Faith is not something we can measure in others with certainty. Yet, some confidently assume they can decipher someone’s true intentions, as if they hold the ability to distinguish between genuine devotion and calculated portrayal. This assumption is flawed at its core. No one can truly know the depth of another’s sincerity, nor the personal battles they face in their spiritual journey.

The presence of struggle naturally invites different interpretations. Some will see it as a sign of resilience, while others will cast doubt, choosing to focus on what they think is an ulterior motive. But the purpose of witnessing another’s faith in motion is not to sit in judgment—it is to reflect. Rather than assume the worst, we should ask ourselves: What does my reaction to this person’s journey say about my own faith?

Instead of suspicion and negativity, understanding and self-reflection should take precedence. Judgment is easy, but introspection requires effort. When we see someone working towards righteousness, our role is not to decide whether they are deserving of the reputation they carry—it is to ensure that we are tending to our own sincerity first.

Many have misinterpreted my deepening faith, assuming I am using the loss of my father—may Allah have mercy on his soul—as a way to hold onto attention I never even sought. His passing five years ago did not create a need for external validation; it only solidified a truth I had already come to understand: I was no longer in safe hands, at least not in the way I once believed. The security I had once felt in my life shifted, and in that void, Allah’s higher calling became unmistakable. It was His guidance alone that provided balance where the assurance I should have felt from my husband had failed.

But when faith begins to manifest outwardly, when it shifts from an internal anchor to a visible truth, it naturally becomes a point of contention for those who think only on the surface. They argue not with understanding but with assumptions that serve only to confirm their doubts. To them, the deeper calling—the surrender to Allah’s will—appears as nothing more than a constructed scheme, an elaborate way to use faith as a platform to gain control. But control over what exactly? That remains unclear, even to them.

What they fail to see is that submission to Allah is not a strategy; it is a necessity. My father—may Allah grant him Jannah—left behind an inheritance, but long before he passed, my heart had already made its decision. I knew it was never meant for me. It was meant to be given away, in his name, as a trust that belonged to Allah all along. My father’s hard work was never mine to claim, just as my spiritual journey was never about crafting an image for others to accept or reject. Allah orchestrates our lives in ways we both understand and don’t, and it is that divine arrangement that calls for patience, clarity, and sincerity.

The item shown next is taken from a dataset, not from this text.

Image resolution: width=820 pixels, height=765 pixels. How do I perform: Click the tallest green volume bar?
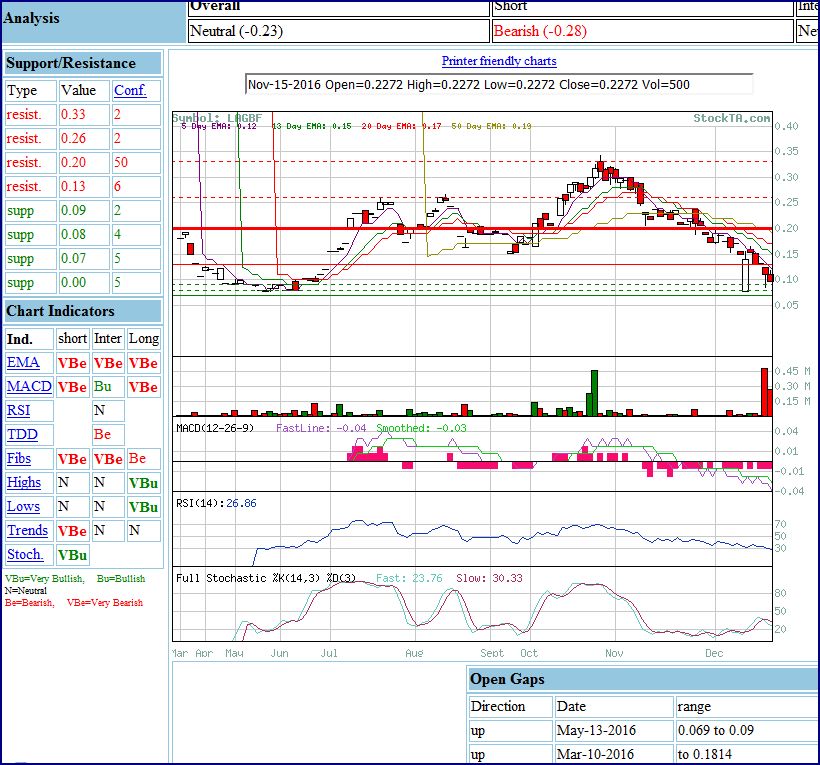[x=594, y=393]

This is why we must be easy with one another—understanding rather than suspicious, lighthearted rather than cynical. To truly know Allah—to reflect on His 99 Names, His mercy, His justice—is to understand that faith is never a tool for manipulation. It is not a means to control circumstances or manufacture influence. Having prophetic DNA is separate from the struggles I faced, yet it became a lens through which I could better understand the deeper challenges in my life. It was never about seeking favor, but about strengthening my heart to uncover the truth of my circumstances—because I was already in tune with Allah’s call, and He knows best. We may invoke through words, but I promise, my heart called out for His help and guidance in the silence and patience I have endured-- Allah knew I needed His help all along.

Verses from Surah Waq'iah:

"Tell Me! The seed that you sow in the ground.

Is it you that make it grow, or are We the Grower?

Were it Our Will, We could crumble it to dry pieces, and you would be regretful (or left in wonderment).

(Saying): "We are indeed Mughramun (i.e. ruined or lost the money without any profit, or punished by the loss of all that we spend for cultivation, etc.)! 

Tell Me! The water that you drink.

Is it you who cause it from the rainclouds to come down, or are We the Causer of it to come down?

If We willed, We verily could make it salt (and undrinkable), why then do you not give thanks (to Allah)?

Then glorify with praises the Name of your Lord, the Most Great.

So I swear by Mawaqi (setting or the mansions, etc.) of the stars (they traverse).

And verily, that is indeed a great oath, if you but know.

That (this) is indeed an honourable recital (the Noble Quran).

In a Book well-guarded (with Allah in the heaven i.e. Al-Lauh Al-Mahfuz).

Which (that Book with Allah) none can touch but the purified (i.e. the angels)."